Gül'ün, Suudi Arabistan'ın girişimiyle gerçekleşen toplantıya katılmasının özellikle ABD ile ilişkiler açısından yanlış olduğu eleştirilerine verdiği yanıt şöyle:
"Türkiye'nin bu toplantıya katılmasından daha doğal ne olabilir? Sınır komşumuzdaki savaşı bölge ülkeleri konuşmayacak da kimler konuşacak? Biz bağımsız bir ülkeyiz. Bölge toplantılarına böyle önemli bir konuda katılmazsak ağırlığımız kalmaz."

Gül, eleştirilerin haksız olduğunu vurguladıktan sonra da şöyle diyor:
"Kaldı ki biz ne emrederlerse onu yaparız, diyecek değiliz. Emir kulu değiliz. Bölgenin en güçlü ülkelerinin başında geliyoruz. Riyad toplantısı ayrıca İstanbul toplantısının devamı niteliği de taşıdı. Bu kez Kuveyt ve Bahreyn de katıldı."
Gül, ABD'nin tepki gösterebileceği, ilişkilerin darbe alacağı yorumlarına da şu yanıtı veriyor:"Tümüyle yanlış yaklaşımlar. Aksine ABD bu toplantının başarılı olmasını diledi. Powell bana bir mesaj geçti. Mesajda aynen şöyle diyor: Bu toplantının Irak'ta barışın, istikrarın sağlanması, Irak halkının desteklenmesi açısından yararlı sonuçlar vereceğine inanıyorum. Bunu söyleyen Powell neden tepki göstersin? Neden Ankara ile ilişkiler gerilsin? Aksine, katkı sağlanmasını bekliyorlar. Ayrıca Avrupa Birliği (AB) de bu toplantıyı yakından izledi ve destekledi."
Gül, AB ile ilgili olarak şu bilgiyi de verdi:
"Hatta AB yetkilileri bana, Riyad'da bizi siz temsil etmiş olun, dediler. Toplantı sırasında da bölge ülkeleri AB'nin Türkiye aracılığıyla bilgilendirilmesini istediler. Solana ve Verheugen, toplantı sonrasında konuşalım dediler. Gitmeden aradılar. Şimdi onlarla temas edeceğim. Ne ABD'den, ne AB'den olumsuz bir yansıma var."

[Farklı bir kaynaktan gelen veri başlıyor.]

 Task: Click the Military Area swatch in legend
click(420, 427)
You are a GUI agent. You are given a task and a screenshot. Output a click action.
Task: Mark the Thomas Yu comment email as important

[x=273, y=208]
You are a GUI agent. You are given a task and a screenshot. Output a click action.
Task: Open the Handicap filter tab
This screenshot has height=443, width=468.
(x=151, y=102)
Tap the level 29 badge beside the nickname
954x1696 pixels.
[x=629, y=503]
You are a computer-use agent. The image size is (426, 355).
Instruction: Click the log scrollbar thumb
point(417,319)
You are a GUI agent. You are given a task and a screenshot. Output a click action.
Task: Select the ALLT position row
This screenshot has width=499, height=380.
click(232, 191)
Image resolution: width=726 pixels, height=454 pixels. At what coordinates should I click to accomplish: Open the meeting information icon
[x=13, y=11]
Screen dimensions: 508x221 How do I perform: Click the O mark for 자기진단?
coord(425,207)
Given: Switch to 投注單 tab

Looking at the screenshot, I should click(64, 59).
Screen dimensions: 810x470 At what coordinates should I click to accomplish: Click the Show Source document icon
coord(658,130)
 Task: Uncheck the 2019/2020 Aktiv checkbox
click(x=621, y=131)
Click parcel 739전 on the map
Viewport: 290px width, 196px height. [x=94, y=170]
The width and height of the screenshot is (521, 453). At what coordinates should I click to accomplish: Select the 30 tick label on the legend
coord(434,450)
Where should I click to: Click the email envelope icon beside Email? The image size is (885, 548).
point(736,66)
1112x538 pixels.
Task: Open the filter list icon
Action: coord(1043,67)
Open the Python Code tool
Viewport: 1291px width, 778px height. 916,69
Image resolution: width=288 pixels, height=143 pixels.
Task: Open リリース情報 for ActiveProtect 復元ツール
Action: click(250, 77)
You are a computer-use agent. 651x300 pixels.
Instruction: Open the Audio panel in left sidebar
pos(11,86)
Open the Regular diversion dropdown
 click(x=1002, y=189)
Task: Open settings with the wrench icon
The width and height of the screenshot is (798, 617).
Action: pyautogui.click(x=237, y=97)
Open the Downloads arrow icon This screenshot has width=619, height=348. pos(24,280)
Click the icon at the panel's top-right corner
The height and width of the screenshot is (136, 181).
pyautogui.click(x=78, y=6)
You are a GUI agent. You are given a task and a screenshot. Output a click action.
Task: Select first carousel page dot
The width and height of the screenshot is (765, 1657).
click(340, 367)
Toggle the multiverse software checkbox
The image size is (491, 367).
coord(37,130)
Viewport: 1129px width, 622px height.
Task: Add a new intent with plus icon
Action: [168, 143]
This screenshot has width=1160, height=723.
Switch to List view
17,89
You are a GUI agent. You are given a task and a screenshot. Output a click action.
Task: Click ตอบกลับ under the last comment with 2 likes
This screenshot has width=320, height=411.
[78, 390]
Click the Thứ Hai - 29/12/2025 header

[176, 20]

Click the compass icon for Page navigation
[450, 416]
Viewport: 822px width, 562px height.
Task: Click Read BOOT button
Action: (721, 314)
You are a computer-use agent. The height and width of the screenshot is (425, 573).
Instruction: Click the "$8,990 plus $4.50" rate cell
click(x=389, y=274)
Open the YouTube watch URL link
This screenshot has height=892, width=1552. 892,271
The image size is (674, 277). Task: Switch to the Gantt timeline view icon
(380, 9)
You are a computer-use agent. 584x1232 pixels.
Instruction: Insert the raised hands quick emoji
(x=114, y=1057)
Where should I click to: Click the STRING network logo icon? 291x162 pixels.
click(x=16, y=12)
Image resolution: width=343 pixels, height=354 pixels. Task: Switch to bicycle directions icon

Gül, ABD'nin Irak için ne tür katkıda bulunulabileceğine ilişkin sualnamesiyle ilgili de şu değerlendirmeyi yapıyor:
"Tabii, bizim genel yaklaşımımız olumlu. Sayın Başbakan'la konuştum. Dışişleri'nin, Genelkurmay'ın görüşlerini aldıktan sonra hükümette değerlendireceğiz. Irak'ın yapılanmasına, istikrarına katkıda bulunmak istiyoruz. Türkiye zaten uzun süreden beri dünyanın birçok yerinde bu katkıları veriyor. Sadece akla Somali, Makedonya gelmesin. Doğu Timor'da bile askerimiz var. Katkı sağlıyoruz. Komşumuzda niye yapmayalım? Türkiye'nin gücü bu istekleri karşılayacak düzeyde. Bu konularda da deneyimli bir ülkeyiz."

Gül'e yönelttiğimiz bir soru da, 2 - 4 Mayıs tarihlerinde Meis adasında yapılması planlanan ve adayların da katılması beklenen AB Dışişleri Bakanları toplantısı sonrasında Kaş'ta bir yemek düzenleneceği bilgisine ilişkindi. Şu bilgiyi verdi:
"Onu Papandreu önerdi. Bana, 2 - 4 Mayıs'ta yapılacak Dışişleri Bakanları toplantısı için Rodos veya Meis'te toplanırız, belki bir gece önce gelip kalırız. Toplantıyı yaptıktan sonra da gemiyle bir gezinti yaparız, sen de bize Türkiye'de bir öğle yemeği verirsin, sonra dağılırız. Hoş bir ortam olur, dedi. Ben de, prensip olarak olur, dedim. Ama henüz kesinleşmedi."
Bu tür buluşmalarda Güney Kıbrıs temsilcisinin de bulunması hep sorun olacak mı, diye sorunca Gül şu karşılığı verdi:
"Doğrusu hep bu sorunla karşılaşacağız gibi görünüyor. Medya bu gözle yaklaşıyor. Ama bazı şeyleri aşmamız lazım. Bu ilk olmuyor, hep olacak. Ne yapalım? Güney Kıbrıs varsa biz yokuz, toplantılara katılmayız, temsilcileri gelmesin mi, diyeceğiz? Öyle diyeceksek, o zaman AB işinden vazgeçmemiz lazım. O da olmayacağına göre, bu tür konuları aşmak gerekir. Kaldı ki, Güney Kıbrıs İstanbul'daki toplantılara da katıldı, bayrağı da vardı. İki - üç kez zirve yaptık, yemek yedik. Hepsinde Güney Kıbrıs da vardı. Bu tür konuların sorun yapılmasının aşılması gerektiğini düşünüyorum."
Gül, Ankara'nın sanıldığı gibi kötü bir konumda olmadığını vurguluyor.